NTDs occur very early in pregnancy, by the 28th day after conception. This is often before a woman knows she is pregnant
NTDs cause many babies to die and others to have problems with walking and with bowel and bladder control. They affect about 1 in every 500 pregnancies and about 1 in every 600 births; the difference in these rates is due to the loss of pregnancies affected with NTDs
Any population group can be affected
What causes neural tube defects?
While research is ongoing, it is evident that both heredity and certain factors in the prenatal environment act together to cause NTDs.
Anencephaly
Anencephaly occurs when the neural tube fails to close at the head.
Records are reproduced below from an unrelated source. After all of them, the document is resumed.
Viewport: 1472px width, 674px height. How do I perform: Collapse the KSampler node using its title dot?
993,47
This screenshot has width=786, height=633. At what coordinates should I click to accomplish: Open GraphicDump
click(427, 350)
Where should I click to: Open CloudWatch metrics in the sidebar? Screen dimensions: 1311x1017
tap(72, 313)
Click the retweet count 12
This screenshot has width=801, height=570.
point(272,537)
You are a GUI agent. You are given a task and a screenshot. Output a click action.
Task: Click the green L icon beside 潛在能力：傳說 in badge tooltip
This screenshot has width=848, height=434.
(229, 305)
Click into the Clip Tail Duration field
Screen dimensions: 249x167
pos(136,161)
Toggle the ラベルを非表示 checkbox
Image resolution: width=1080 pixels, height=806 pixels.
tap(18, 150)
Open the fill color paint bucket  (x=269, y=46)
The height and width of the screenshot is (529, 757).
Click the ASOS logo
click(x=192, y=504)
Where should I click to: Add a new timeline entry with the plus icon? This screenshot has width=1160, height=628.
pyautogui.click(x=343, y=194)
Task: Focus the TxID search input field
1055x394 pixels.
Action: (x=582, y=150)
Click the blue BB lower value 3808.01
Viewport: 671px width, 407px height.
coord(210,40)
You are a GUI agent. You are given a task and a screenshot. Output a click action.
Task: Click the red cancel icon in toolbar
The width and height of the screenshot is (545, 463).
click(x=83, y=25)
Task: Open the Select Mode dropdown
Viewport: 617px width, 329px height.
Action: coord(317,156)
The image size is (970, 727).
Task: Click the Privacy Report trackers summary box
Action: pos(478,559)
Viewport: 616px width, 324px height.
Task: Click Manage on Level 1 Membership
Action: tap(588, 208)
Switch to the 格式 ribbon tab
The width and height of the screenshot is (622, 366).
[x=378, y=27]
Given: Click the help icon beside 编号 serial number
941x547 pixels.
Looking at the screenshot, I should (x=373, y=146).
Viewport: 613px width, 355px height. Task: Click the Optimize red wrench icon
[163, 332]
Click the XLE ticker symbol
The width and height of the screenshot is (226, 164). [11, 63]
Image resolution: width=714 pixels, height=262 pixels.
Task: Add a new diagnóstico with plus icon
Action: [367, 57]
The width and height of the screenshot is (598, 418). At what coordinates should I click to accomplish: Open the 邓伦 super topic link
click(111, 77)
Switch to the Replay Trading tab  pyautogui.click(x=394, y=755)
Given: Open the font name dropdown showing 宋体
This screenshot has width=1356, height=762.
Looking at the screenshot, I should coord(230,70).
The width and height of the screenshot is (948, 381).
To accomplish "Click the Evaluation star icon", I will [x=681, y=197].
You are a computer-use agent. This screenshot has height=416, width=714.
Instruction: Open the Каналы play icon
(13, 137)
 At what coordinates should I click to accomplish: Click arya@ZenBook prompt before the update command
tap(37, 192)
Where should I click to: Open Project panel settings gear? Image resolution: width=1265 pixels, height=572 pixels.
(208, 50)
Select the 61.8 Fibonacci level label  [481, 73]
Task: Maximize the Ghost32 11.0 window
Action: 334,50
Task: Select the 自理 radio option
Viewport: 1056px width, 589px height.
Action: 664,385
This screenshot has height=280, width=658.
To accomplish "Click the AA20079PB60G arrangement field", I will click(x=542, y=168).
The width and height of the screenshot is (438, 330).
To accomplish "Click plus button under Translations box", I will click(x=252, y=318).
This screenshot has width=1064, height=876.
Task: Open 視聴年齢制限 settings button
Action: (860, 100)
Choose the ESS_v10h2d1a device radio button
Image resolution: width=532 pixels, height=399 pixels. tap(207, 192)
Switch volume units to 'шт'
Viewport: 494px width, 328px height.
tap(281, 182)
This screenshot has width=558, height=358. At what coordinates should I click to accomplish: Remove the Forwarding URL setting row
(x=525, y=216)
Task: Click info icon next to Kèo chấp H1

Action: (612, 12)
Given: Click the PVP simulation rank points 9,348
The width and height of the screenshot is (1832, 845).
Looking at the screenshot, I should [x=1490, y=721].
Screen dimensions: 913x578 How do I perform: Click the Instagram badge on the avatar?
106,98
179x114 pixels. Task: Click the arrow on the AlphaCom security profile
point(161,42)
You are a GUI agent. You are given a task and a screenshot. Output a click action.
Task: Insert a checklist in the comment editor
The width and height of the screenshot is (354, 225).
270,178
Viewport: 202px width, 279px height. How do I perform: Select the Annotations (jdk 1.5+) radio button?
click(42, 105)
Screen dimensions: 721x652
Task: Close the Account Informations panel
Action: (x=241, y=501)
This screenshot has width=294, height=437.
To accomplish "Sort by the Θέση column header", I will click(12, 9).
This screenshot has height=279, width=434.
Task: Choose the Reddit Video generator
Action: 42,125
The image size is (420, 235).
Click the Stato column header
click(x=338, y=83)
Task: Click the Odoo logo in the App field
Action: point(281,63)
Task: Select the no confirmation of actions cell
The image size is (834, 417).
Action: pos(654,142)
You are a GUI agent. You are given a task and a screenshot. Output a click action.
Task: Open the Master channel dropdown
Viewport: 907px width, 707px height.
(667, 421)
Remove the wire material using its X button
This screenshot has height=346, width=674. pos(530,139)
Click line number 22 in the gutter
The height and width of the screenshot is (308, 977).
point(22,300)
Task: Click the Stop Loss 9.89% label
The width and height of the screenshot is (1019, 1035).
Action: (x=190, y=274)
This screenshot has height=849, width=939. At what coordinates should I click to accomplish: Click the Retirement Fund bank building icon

The brain and the skull bones do not develop normally.
Infants born with this problem die at, or soon after birth.
Spina bifida
The term spina bifida comes from the Latin words ‘spina’ meaning spine and ‘bifida’ meaning split or divided.
The back-bone (spine) is made up of separate bones called vertebrae, which normally cover and protect the spinal cord.
- When the baby is developing, if the developing neural tube fails to close (usually at the base of the spine), the vertebrae will not completely fuse
- As a result, the spinal cord and the protective sac that surrounds the cord (meninges) may protrude through the open part of the spine, ie. spina bifida.
Symptoms associated with spina bifida vary depending on the position of the opening along the spine and on how much of the spinal cord, or the protective sac (meninges), protrudes through the vertebrae.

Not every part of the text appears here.